Really nice debuging work, thanks for catching this!
Ideally, the cursor event should be delivered when hardware latches onto the new
cursor info and starts scanning it out. The latching event fires an interrupt
that should be handled by dm_crtc_high_irq().
dm_pflip_high_irq() handles an interrupt specifically for when hardware latches
onto a new fb address; I don't think it actually fires when there's a
cursor-only update.
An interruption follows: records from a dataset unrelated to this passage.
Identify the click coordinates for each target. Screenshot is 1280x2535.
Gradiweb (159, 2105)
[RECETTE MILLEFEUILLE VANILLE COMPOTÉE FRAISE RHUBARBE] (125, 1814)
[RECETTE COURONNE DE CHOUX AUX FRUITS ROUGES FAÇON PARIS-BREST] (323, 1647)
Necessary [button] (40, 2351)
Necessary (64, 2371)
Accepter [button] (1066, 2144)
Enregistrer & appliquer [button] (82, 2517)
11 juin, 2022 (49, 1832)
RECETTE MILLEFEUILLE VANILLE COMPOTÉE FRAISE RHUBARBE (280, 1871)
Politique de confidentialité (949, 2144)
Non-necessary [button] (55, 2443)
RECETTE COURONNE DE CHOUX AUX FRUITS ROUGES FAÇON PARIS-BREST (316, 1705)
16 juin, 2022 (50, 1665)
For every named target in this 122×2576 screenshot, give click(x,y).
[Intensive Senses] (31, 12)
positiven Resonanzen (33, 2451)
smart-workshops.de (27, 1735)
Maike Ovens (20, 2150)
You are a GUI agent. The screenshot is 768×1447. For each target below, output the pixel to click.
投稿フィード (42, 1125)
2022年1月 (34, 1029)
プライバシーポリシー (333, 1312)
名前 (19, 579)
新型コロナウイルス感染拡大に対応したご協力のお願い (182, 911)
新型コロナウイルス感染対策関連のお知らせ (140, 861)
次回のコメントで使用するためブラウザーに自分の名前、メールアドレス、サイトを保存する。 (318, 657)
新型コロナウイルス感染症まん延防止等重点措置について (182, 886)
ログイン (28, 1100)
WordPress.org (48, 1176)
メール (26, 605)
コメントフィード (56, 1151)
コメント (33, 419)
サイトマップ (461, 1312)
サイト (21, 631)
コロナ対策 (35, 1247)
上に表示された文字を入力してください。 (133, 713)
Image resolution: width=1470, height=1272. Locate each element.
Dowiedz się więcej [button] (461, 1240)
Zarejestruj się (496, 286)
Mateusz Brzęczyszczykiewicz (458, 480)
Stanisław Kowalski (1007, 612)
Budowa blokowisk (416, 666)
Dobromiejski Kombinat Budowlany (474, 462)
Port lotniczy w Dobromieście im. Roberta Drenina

I think if we really want to do it right, we can have
another "acrtc_attach->cursor_event" just for cusror-only updates, and deliver
the event in crtc_high_irq().
In any case, I don't foresee any major issues with delivering the event early.
And since it fixes an ongoing issue:
Reviewed-by: Leo Li <[email protected]>
Thanks!
Leo
>
> drivers/gpu/drm/amd/display/amdgpu_dm/amdgpu_dm.c | 3 +--
> 1 file changed, 1 insertion(+), 2 deletions(-)
>
> diff --git a/drivers/gpu/drm/amd/display/amdgpu_dm/amdgpu_dm.c
> b/drivers/gpu/drm/amd/display/amdgpu_dm/amdgpu_dm.c
> index a8a59126b2d2..35987ce80c71 100644
> --- a/drivers/gpu/drm/amd/display/amdgpu_dm/amdgpu_dm.c
> +++ b/drivers/gpu/drm/amd/display/amdgpu_dm/amdgpu_dm.c
> @@ -10168,8 +10168,7 @@ static void amdgpu_dm_commit_planes(struct
> drm_atomic_state *state,
> } else if (cursor_update && acrtc_state->active_planes > 0) {
> spin_lock_irqsave(&pcrtc->dev->event_lock, flags);
> if (acrtc_attach->base.state->event) {
> - drm_crtc_vblank_get(pcrtc);
> - acrtc_attach->event = acrtc_attach->base.state->event;
> + drm_crtc_send_vblank_event(pcrtc,
> acrtc_attach->base.state->event);
> acrtc_attach->base.state->event = NULL;
> }
> spin_unlock_irqrestore(&pcrtc->dev->event_lock, flags);